Não longe da Grécia, há uma cultura que, de forma semelhante, deixou uma marca de nostalgia em cada uma das suas grandes histórias: a cultura italiana. Mas não simplesmente a literatura ou o cinema italiano, e sim a arte criada por descendentes dos italianos que, por algum motivo ou outro, deixaram a Itália. Os ítalo-americanos foram centro de um fluxo imigratório intenso no século XX, da Itália aos Estados Unidos, e como todo grupo de estrangeiros, assustaram os mais conservadores da sociedade de sua nova terra. Contudo de forma ímpar, os ítalo-americanos (que não eram mais completamente italianos e nem estadunidenses, mas ainda se consideravam essencialmente italianos) brincaram com os estereótipos usados contra eles através da velha arte de contar histórias.
A nostalgia, quase que inconscientemente, se faz presente nas obras, sobretudo cinematográficas, com as quais os ítalo-americanos moldaram uma identidade que dialoga com estereótipos de cunho xenofóbico. É com esse recurso, de relembrar, recontar e - de certa forma - restaurar uma identidade cultural através de histórias que os gregos trabalharam nas suas epopeias. Dessa forma, eterniza-se uma memória coletiva por meio de narrativas, ainda que estas sejam fundamentalmente ficcionais.

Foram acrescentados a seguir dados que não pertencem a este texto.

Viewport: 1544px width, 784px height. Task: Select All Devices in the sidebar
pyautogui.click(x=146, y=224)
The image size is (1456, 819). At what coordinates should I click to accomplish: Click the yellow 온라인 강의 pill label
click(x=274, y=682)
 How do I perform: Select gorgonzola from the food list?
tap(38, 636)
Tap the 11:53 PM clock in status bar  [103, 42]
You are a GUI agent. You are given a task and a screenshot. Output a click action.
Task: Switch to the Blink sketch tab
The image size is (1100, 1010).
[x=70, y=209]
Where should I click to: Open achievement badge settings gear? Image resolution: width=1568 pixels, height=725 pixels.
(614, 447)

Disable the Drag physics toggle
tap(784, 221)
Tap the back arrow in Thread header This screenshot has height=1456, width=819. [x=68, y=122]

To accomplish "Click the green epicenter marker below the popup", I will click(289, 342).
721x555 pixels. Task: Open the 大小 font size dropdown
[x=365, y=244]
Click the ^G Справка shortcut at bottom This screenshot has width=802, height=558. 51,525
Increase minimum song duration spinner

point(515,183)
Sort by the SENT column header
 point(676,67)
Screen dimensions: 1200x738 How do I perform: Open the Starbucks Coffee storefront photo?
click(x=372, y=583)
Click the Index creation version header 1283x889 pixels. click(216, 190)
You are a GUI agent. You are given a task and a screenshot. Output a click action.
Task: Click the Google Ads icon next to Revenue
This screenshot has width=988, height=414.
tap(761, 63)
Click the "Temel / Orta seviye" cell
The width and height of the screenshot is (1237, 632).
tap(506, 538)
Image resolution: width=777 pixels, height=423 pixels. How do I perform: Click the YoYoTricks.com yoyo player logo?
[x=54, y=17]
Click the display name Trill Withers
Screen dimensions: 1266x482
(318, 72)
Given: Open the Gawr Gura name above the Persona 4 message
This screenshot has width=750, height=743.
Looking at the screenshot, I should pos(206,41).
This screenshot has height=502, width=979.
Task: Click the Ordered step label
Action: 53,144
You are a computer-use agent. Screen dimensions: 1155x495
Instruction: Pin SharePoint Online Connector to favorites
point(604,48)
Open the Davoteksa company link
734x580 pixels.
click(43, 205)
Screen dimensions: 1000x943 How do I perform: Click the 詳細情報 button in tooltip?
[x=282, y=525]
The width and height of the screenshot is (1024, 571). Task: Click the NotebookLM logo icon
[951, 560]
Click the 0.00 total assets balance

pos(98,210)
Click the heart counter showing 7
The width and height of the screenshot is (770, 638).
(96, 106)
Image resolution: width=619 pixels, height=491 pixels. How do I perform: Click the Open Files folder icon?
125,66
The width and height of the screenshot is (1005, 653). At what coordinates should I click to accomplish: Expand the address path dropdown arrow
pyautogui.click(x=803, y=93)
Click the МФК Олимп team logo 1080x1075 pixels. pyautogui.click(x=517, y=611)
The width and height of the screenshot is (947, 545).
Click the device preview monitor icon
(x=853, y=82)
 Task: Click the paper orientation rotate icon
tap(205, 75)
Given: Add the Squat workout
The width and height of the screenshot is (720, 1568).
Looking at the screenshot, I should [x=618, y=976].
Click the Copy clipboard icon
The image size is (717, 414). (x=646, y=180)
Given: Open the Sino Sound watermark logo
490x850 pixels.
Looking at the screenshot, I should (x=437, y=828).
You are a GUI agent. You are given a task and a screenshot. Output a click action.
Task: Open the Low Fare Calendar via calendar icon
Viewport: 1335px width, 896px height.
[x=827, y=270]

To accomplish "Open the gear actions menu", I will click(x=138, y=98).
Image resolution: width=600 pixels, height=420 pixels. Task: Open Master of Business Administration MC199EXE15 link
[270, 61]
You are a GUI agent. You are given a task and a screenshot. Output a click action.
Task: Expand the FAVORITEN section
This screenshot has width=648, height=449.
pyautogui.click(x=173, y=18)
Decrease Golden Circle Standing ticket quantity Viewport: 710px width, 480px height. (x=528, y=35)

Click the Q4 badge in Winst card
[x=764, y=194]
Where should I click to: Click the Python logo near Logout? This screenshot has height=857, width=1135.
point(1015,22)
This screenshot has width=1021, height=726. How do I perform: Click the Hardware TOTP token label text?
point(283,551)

O Poderoso Chefão (1972) |
Através da nostalgia se instaura um sentimento de identificação. Há comoção nas epopeias não apenas por sua natureza épica, mas por trazer de volta narrativas de gerações passadas com as quais os mais jovens ainda podem se identificar. Afinal, a maior qualidade dessas histórias é que são atemporais. É possível alguém se identificar com Aquiles em Ilíada mesmo não tendo vivido a Guerra da Tróia. É possível alguém que nunca foi à Itália se emocionar com o exílio de Michael Don Corleone, em O Poderoso Chefão. É possível se compreender enquanto pessoa quando se compreende seu povo.
Além disso, a epicidade também é uma característica em comum com as epopeias gregas e as histórias que chamaremos aqui de epopeias ítalo-americanas. Em grego, existe um termo chamado "phátos", que consiste em comover alguém através de palavras, causando um sentimento. A epopeia é, no geral, aquela história que desperta em quem as ouve um sentimento de grandiosidade, nostalgia e admiração.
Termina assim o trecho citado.